Protein Remote Homology Detection Based on an Ensemble Learning Approach

1School of Computer Science and Technology, Harbin Institute of Technology Shenzhen Graduate School, Shenzhen, Guangdong 518055, China
2School of Computer Science and Technology, Harbin Institute of Technology, Harbin, Heilongjiang 150001, China
3Key Laboratory of Network Oriented Intelligent Computation, Harbin Institute of Technology Shenzhen Graduate School, Shenzhen, Guangdong 518055, China

Received 29 January 2016; Accepted 21 February 2016

Academic Editor: Xun Lan

Copyright © 2016 Junjie Chen et al. This is an open access article distributed under the Creative Commons Attribution License, which permits unrestricted use, distribution, and reproduction in any medium, provided the original work is properly cited.

Abstract

Protein remote homology detection is one of the central problems in bioinformatics. Although some computational methods have been proposed, the problem is still far from being solved. In this paper, an ensemble classifier for protein remote homology detection, called SVM-Ensemble, was proposed with a weighted voting strategy.

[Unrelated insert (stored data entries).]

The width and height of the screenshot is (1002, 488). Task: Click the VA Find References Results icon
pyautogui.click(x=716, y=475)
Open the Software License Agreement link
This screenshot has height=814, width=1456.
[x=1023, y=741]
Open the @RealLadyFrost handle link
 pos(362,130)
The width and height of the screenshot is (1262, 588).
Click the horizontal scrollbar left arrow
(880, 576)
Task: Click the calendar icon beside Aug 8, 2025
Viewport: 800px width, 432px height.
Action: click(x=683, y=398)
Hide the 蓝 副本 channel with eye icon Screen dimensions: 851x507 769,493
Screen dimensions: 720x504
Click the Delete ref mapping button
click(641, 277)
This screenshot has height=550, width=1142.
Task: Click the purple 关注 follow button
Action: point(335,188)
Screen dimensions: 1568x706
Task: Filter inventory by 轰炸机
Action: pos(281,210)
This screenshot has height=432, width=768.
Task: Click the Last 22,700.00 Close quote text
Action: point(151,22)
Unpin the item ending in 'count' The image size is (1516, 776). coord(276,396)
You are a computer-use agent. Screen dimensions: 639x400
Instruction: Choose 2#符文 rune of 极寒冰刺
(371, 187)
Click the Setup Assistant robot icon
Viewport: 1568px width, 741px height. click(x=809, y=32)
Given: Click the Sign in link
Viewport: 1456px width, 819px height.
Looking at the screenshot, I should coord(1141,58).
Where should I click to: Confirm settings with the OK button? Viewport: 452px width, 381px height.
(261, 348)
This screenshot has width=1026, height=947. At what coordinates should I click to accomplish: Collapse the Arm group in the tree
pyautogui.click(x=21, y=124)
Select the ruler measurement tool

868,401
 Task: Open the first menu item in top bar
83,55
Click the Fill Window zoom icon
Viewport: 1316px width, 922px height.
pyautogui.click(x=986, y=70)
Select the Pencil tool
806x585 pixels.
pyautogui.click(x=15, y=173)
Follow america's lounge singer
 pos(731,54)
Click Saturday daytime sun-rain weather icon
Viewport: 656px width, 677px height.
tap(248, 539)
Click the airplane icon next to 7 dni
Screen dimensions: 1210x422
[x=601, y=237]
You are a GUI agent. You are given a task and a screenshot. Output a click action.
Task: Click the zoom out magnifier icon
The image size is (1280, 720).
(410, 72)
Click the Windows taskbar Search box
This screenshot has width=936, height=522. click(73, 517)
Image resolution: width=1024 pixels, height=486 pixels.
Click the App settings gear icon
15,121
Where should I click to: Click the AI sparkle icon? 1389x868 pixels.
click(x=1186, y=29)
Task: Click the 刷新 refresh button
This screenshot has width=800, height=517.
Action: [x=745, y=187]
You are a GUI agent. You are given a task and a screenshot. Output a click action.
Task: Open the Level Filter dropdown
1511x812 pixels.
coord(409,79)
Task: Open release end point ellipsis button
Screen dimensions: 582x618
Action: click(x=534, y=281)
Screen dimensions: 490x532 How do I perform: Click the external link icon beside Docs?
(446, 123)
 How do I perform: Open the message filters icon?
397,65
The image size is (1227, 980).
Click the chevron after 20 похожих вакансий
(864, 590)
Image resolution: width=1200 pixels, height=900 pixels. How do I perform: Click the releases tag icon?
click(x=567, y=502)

SVM-Ensemble combined three basic classifiers based on different feature spaces, including Kmer, ACC, and SC-PseAAC. These features consider the characteristics of proteins from various perspectives, incorporating both the sequence composition and the sequence-order information along the protein sequences. Experimental results on a widely used benchmark dataset showed that the proposed SVM-Ensemble can obviously improve the predictive performance for the protein remote homology detection. Moreover, it achieved the best performance and outperformed other state-of-the-art methods.